REQUEST ::
Rescale the part that opens with the line containing "Open the tab search dropdown arrow" and closes with the line containing "[x=14, y=14]" by rewriting all of those lines, requests included, with every answer coordinate multiplied by 2.4 and rounded to a whole number (halves up). Leave the numbers in the requests unchanged, and give back only those lines.

INPUT RECORDS ::
::::::::
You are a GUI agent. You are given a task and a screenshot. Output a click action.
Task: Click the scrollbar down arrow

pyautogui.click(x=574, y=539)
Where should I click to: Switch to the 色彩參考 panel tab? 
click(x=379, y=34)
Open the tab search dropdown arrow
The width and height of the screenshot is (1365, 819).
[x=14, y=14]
::::::::
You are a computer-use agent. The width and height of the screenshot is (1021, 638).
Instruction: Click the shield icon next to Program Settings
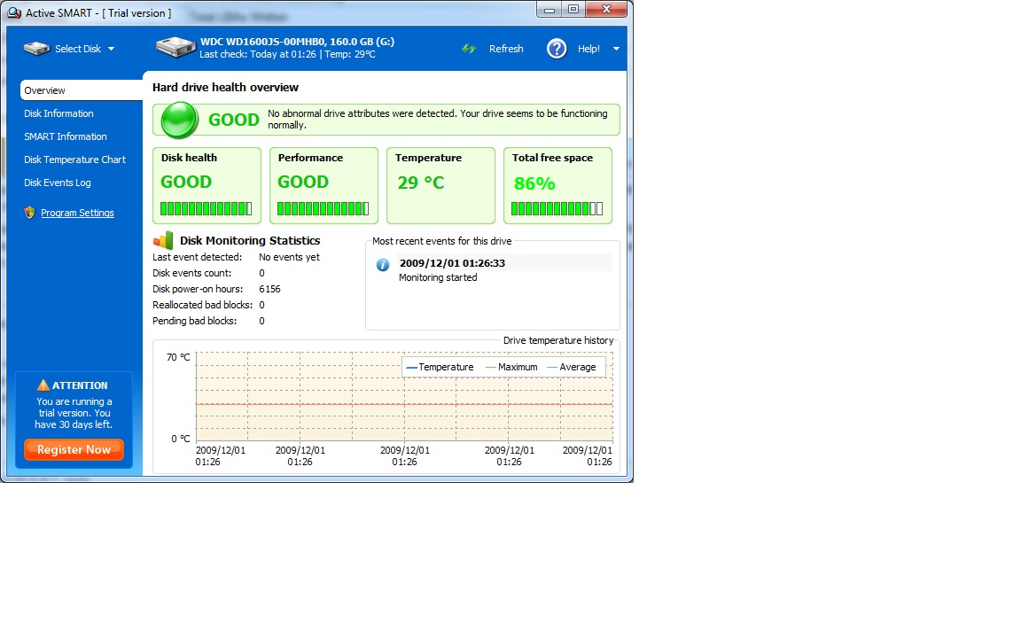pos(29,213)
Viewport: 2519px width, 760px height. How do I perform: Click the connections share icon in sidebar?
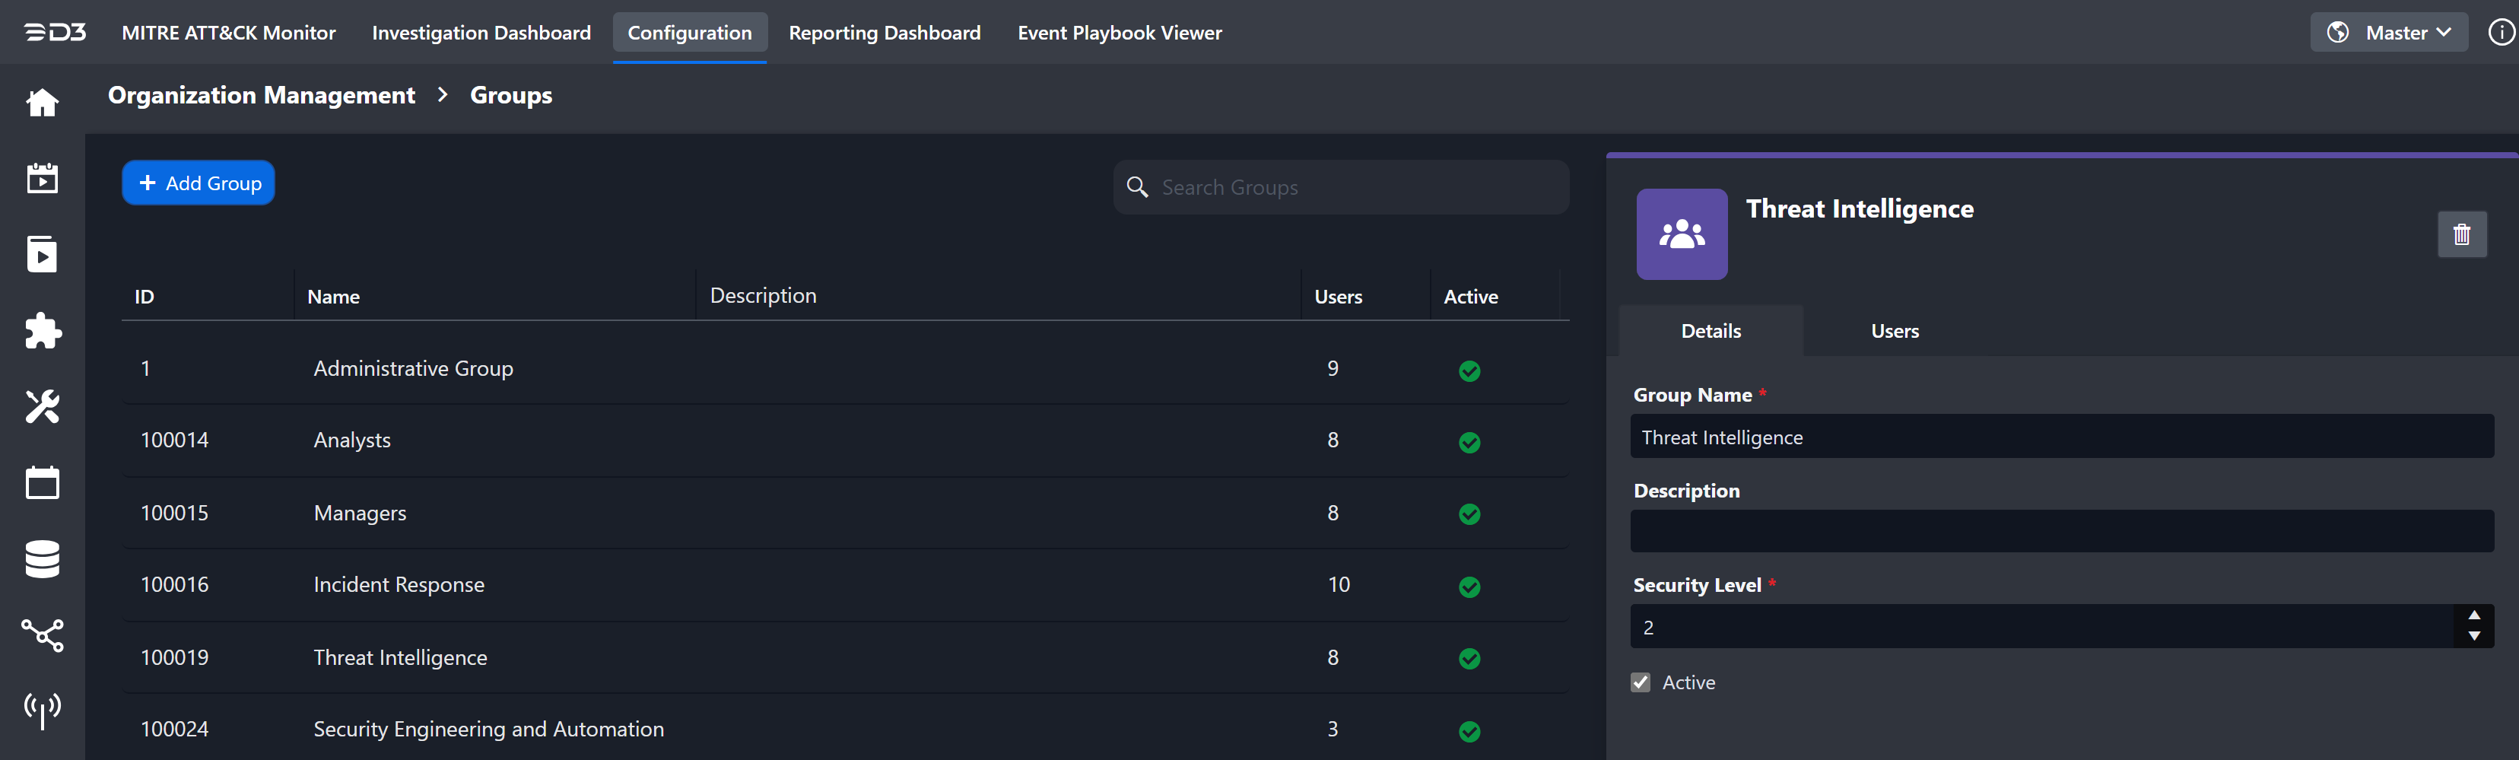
::::::::
RESULT ::
Open the tab search dropdown arrow
The width and height of the screenshot is (1365, 819).
[x=34, y=34]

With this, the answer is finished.